These quick and easy mouth-watering vegan Biscoff blondies are chewy, fudgy, and packed with 'buttery' Biscoff flavor, caramel-like brown sugar, and decadent chocolate chunks - but no dairy or eggs!
Line a 9 x 9 inch baking pan with parchment paper.
In a small bowl, combine the water and flaxmeal. Set aside for 5 minutes.
In a large bowl, using an electric mixer, beat the vegan butter and brown sugar for about 2 minutes, until light and fluffy.
Add the flaxmeal mixture to the vegan butter and sugar mixture. Beat for 3 minutes at high speed.

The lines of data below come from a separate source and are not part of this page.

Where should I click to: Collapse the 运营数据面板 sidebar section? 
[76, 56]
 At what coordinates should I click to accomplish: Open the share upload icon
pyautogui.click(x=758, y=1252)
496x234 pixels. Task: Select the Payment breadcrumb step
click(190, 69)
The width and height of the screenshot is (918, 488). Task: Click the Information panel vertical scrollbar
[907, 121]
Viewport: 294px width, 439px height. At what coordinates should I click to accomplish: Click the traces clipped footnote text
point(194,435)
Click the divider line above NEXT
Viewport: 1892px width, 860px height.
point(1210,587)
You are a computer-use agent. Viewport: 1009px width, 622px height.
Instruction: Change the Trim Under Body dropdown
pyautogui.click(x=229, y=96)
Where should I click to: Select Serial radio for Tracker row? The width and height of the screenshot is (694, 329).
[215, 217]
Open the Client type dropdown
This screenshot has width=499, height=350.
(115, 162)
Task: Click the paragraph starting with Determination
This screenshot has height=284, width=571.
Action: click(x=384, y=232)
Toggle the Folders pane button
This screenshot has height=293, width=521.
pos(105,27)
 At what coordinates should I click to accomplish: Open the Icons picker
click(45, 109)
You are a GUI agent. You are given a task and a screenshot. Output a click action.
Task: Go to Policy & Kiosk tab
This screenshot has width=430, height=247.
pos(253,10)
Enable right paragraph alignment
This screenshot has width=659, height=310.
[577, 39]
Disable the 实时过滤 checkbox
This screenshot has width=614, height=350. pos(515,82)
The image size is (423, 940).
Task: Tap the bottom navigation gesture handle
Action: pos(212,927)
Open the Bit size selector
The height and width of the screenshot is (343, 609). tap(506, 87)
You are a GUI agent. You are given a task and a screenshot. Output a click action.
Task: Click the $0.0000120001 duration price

Add the cookie butter and vanilla extract into the mixture. Beat for 1 minute.
In a separate bowl, mix the flour, baking powder, baking soda, cinnamon, and salt.
Add the flour mixture into the vegan butter mixture, adding and mixing ¼ cup at the time.
Add the vegan chocolate chunks and gently mix by hand.
Preheat the oven to 325 degrees F.
Put the cookie dough into the baking pan and level it by using parchment paper and a small saucepan. (See photo for reference). Press the Biscoff cookies into the batter, if using.
Bake for 35 minutes. Insert a toothpick in the middle, if it comes out clean, the blondies are ready. If not, bake for 5 minutes.
Take the blondies out of the oven and place the pan on a cooling rack and let them cool completely before cutting.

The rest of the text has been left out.